HONDA has joined Mazda in pre-empting the federal government's January 1 five per cent import tariff cut by reducing prices of its Japanese and UK-made cars by between $1500 and $3000.
The company has also sliced $1000 out of City light sedan prices, even though that model – like most of Honda’s biggest sellers in Australia – is imported duty-free from Thailand under the free-trade agreement and therefore will enjoy no cost benefit from the tariff cut.
Honda Australia spokesman Mark Higgins said the City price change, which drops the base VTi manual to $19,490, was designed to bring prices of the light sedan closer to those of rivals.

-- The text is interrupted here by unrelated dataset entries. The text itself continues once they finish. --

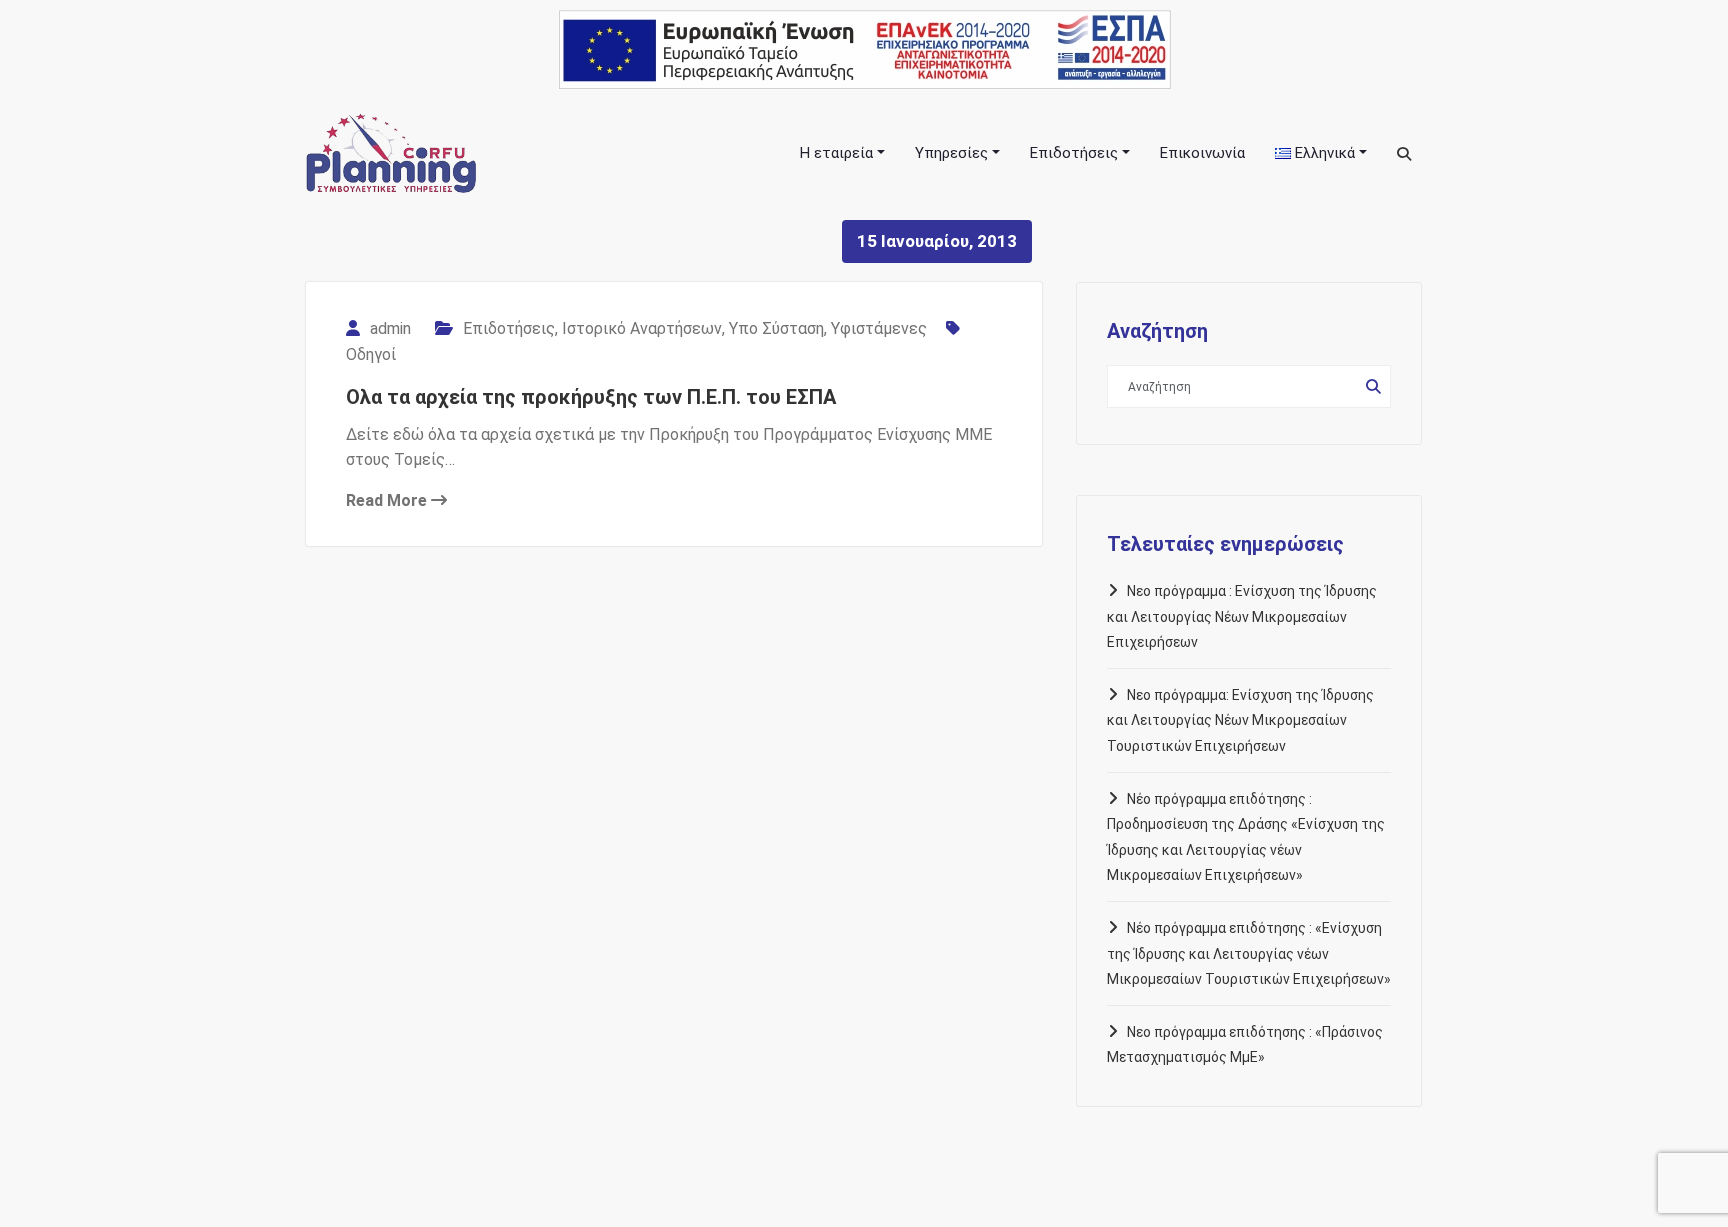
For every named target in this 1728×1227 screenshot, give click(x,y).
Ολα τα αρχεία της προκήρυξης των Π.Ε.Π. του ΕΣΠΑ (591, 397)
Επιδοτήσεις (509, 328)
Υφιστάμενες (879, 328)
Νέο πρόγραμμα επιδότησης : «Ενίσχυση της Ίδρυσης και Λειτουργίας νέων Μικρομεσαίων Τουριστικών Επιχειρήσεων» (1249, 953)
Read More (388, 500)
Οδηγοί (371, 354)
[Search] (1405, 154)
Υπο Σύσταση (776, 328)
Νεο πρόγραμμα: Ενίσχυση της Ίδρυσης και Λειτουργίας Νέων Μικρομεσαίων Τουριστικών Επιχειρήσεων (1240, 720)
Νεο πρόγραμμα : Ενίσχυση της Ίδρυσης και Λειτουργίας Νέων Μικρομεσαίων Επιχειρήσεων (1242, 616)
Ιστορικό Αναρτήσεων (642, 328)
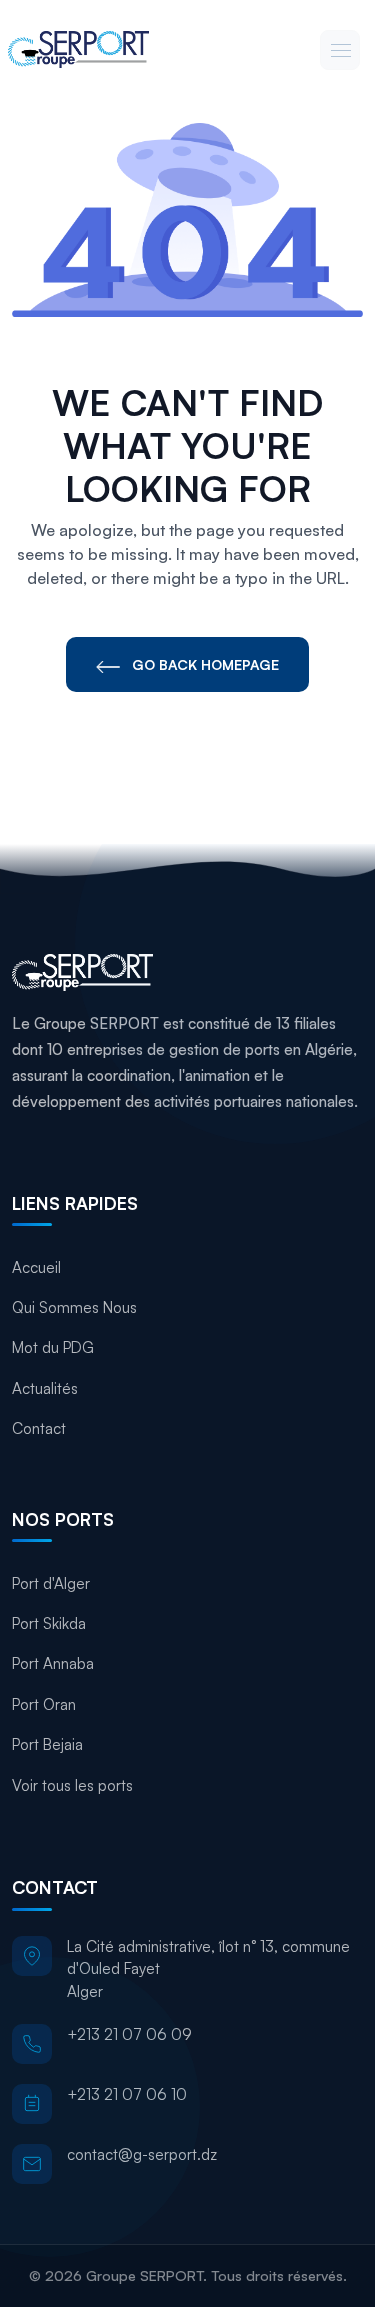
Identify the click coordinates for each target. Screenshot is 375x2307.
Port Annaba (53, 1663)
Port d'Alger (51, 1583)
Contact (39, 1428)
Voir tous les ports (72, 1785)
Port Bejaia (47, 1744)
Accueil (36, 1267)
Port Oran (44, 1704)
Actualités (45, 1388)
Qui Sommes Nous (74, 1307)
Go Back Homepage (203, 664)
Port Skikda (49, 1623)
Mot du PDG (53, 1347)
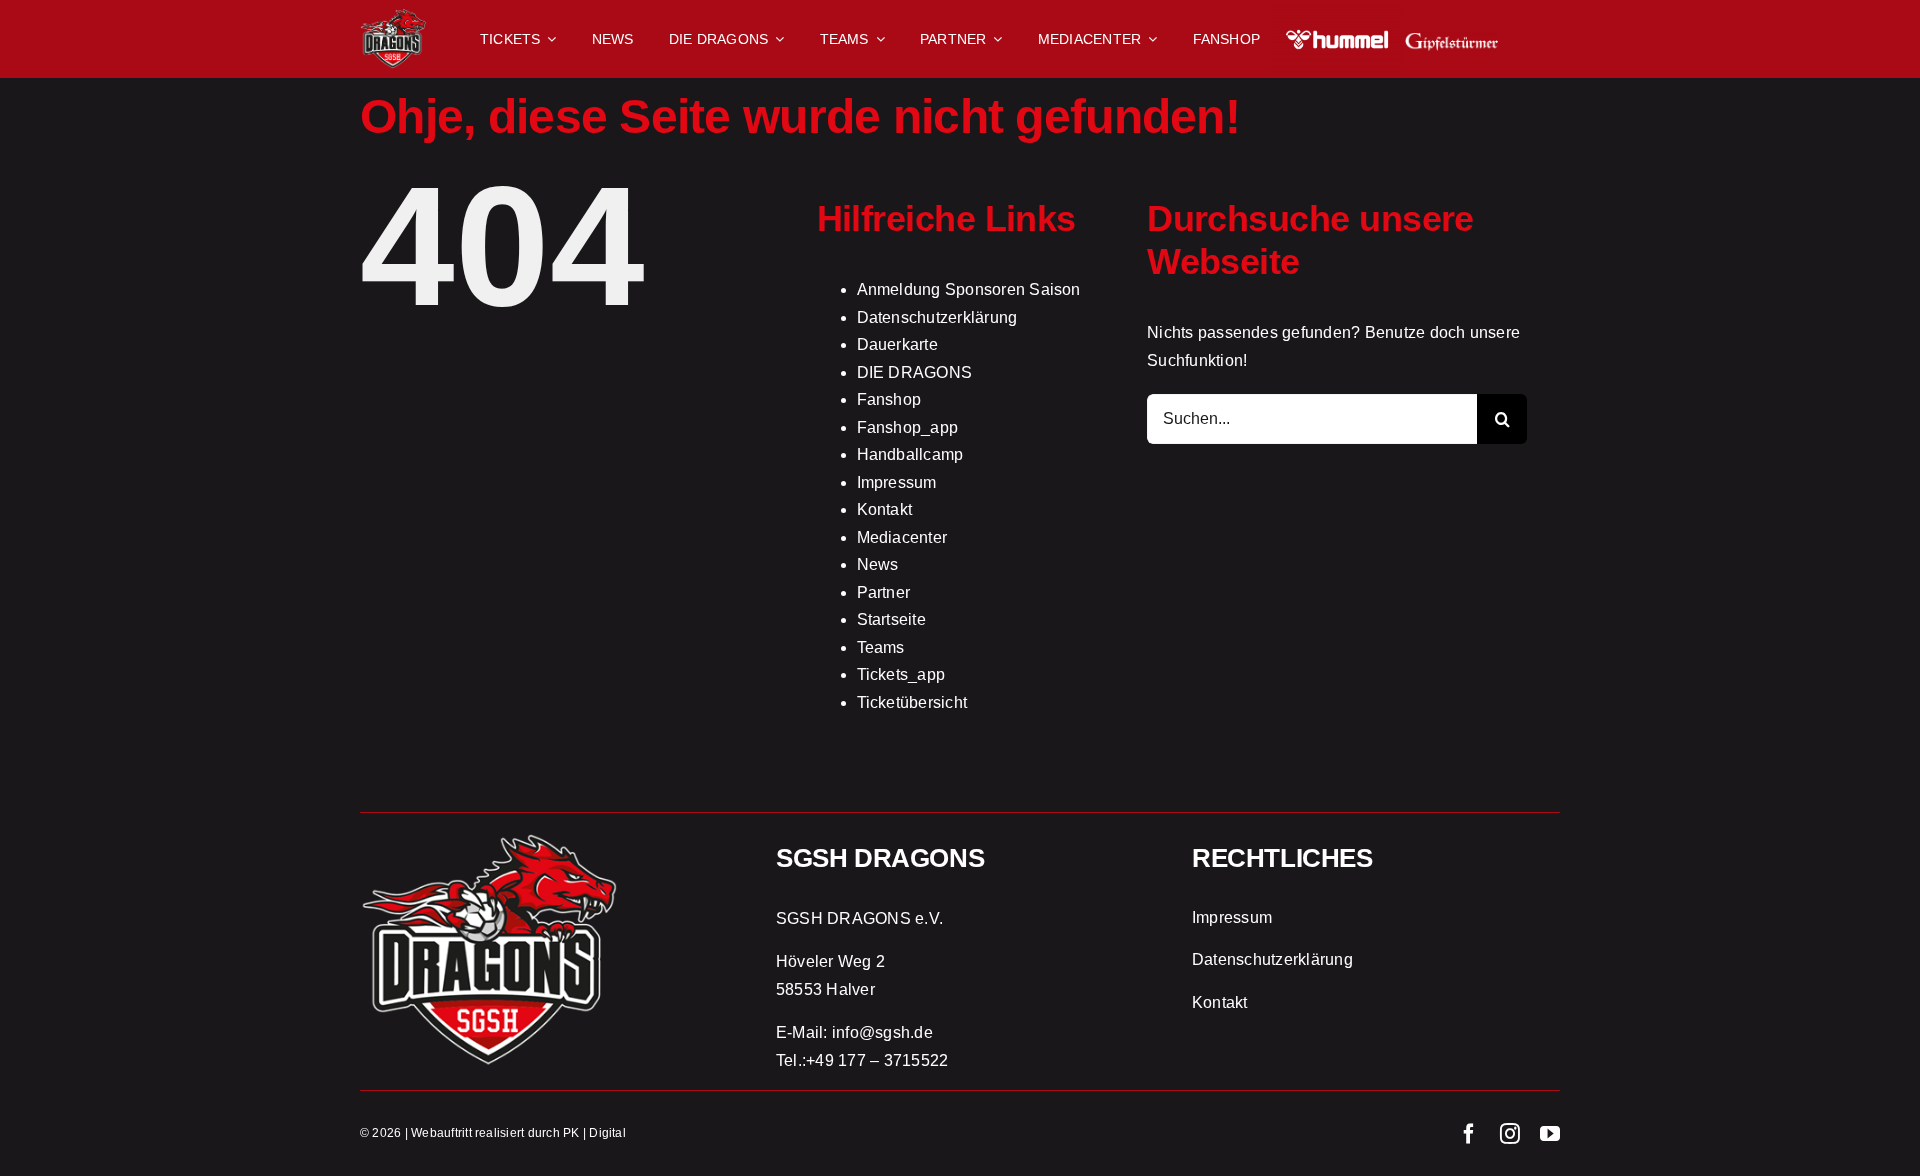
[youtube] (1550, 1134)
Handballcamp (910, 454)
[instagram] (1510, 1134)
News (878, 564)
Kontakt (885, 509)
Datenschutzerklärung (937, 317)
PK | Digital (594, 1133)
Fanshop (889, 399)
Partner (884, 592)
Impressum (897, 482)
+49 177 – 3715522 (877, 1060)
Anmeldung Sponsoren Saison (969, 289)
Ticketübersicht (912, 702)
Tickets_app (901, 674)
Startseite (891, 619)
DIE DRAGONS (915, 372)
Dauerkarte (897, 344)
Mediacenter (902, 537)
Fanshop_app (908, 427)
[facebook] (1469, 1134)
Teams (881, 647)
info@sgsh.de (882, 1032)
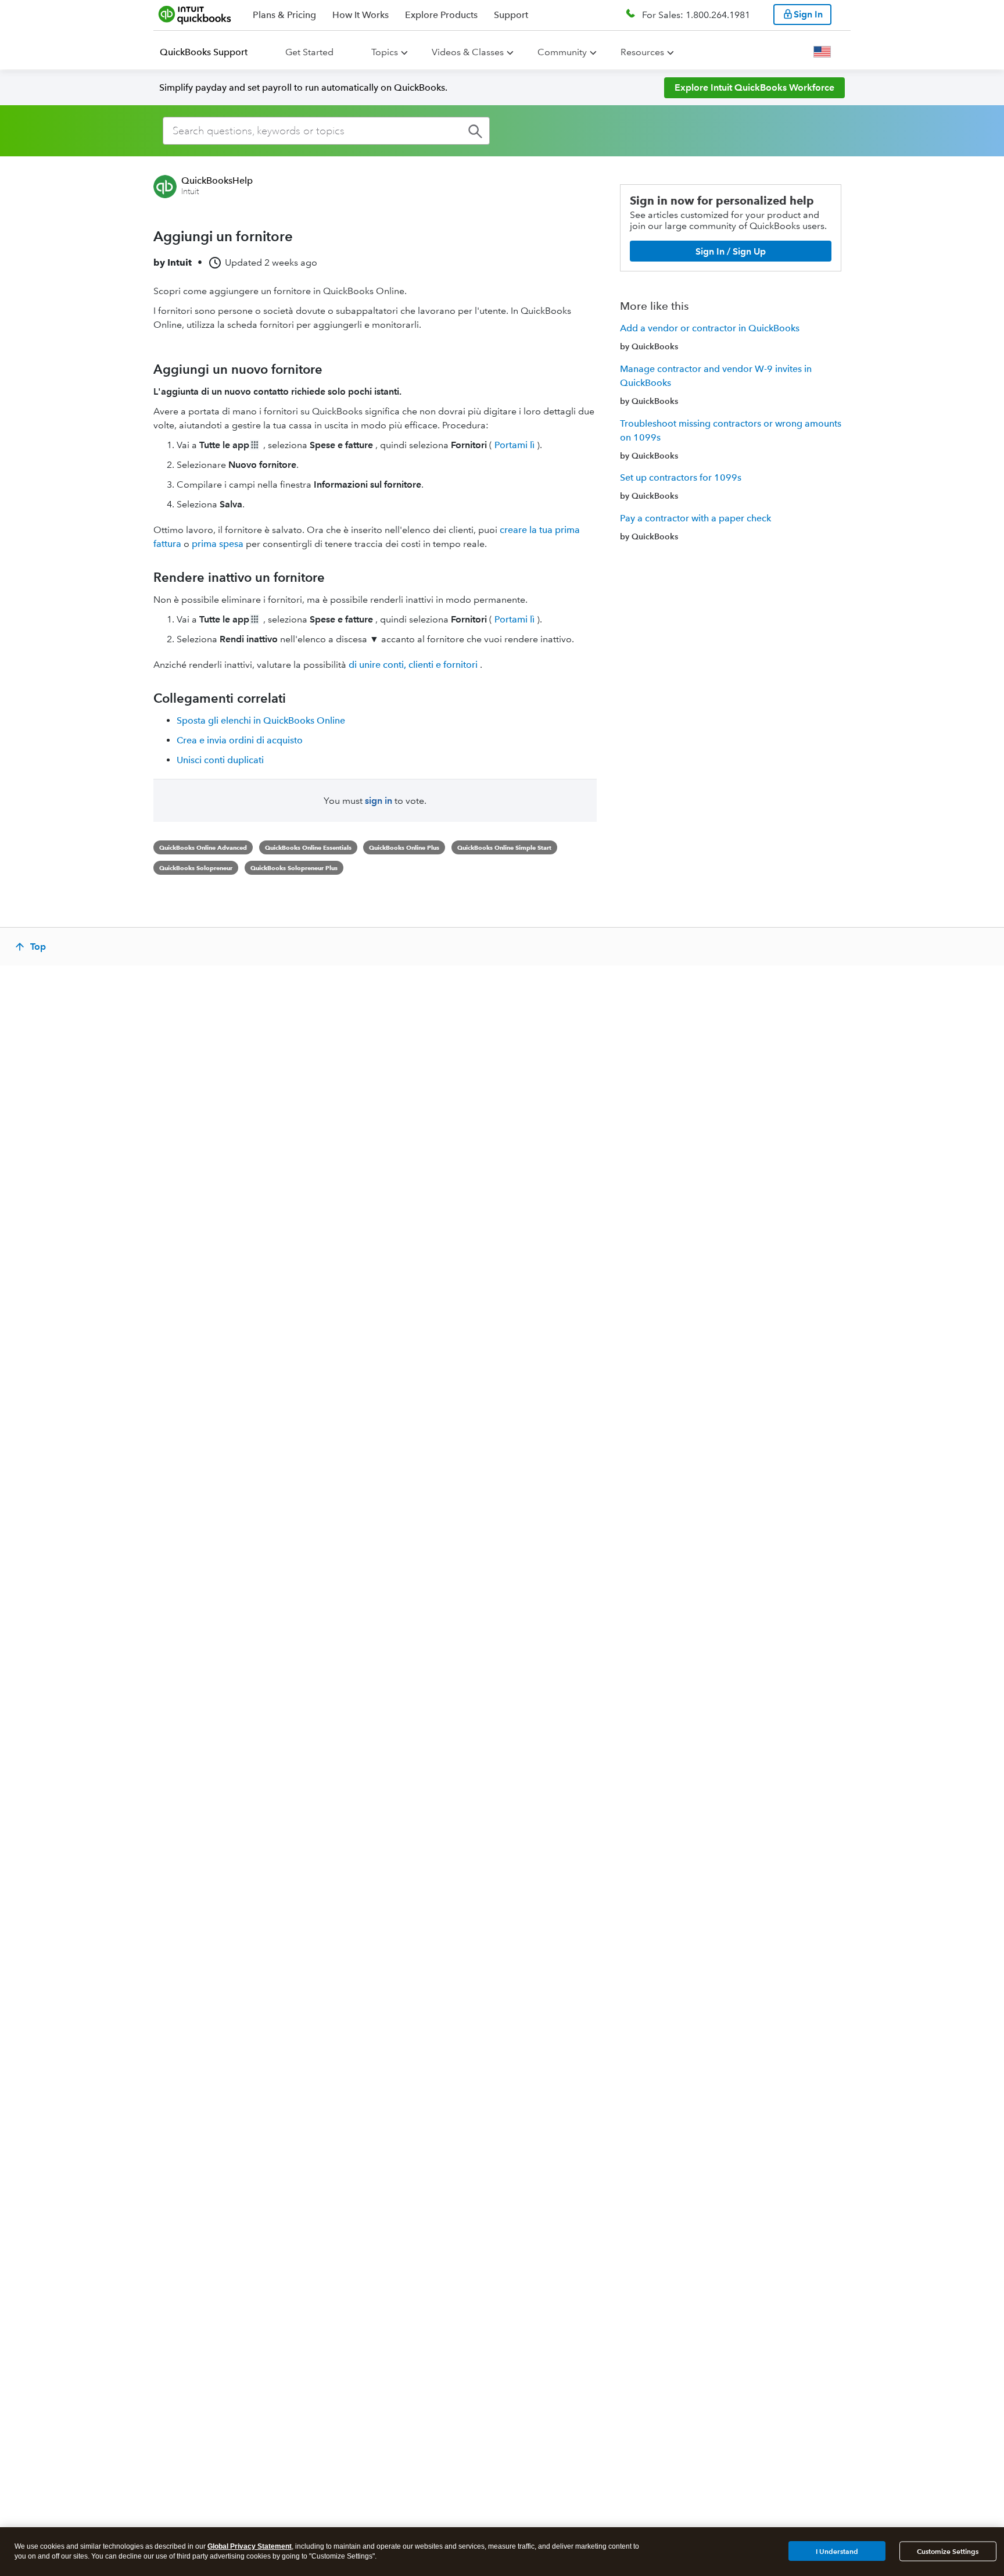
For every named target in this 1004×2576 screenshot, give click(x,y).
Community (562, 52)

In October, Mazda chopped prices of its Mazda2 five-door hatch range by up to $600, bringing the manual Mazda2 Neo down to $17,005. As well, the larger Mazda3 Neo sedan and hatch were reduced to $21,330 – a premium of less than $1000 over the previous City sedan pricing.
The new Honda City price not only realigns the price with Mazda rivals but brings it into line with Toyota’s similarly sized Yaris sedan, which starts at $19,530.
In Honda’s round of price cuts, the biggest price slice has been made on the Japanese-made luxury Legend flagship, which drops $3000 to $76,990, while the Odyssey people-mover – also made in Honda’s homeland – comes down $2000, to start at $41,990.
Honda Australia’s biggest selling Japanese car, the Accord Euro, enjoys prices cuts of between $1500 and $2000, with the base Euro manual now starting at $33,490.
While most Honda Civics are made in Thailand and are therefore unchanged in price, two specialty models – the UK-built Civic Type R and five-door Si – are around $2000 cheaper, thanks to the federal tarriff concession.
The sporty three-door Type R is now $39,990 – the price it was launched at in 2007.
Prices of the Thai-built Jazz, Civic sedan, Accord and CR-V are all unchanged. These Thai models account for about 80 per cent of Honda sales volume in Australia.
So far this year, Honda sales are down 25.1 per cent in a market down 11.7 per cent.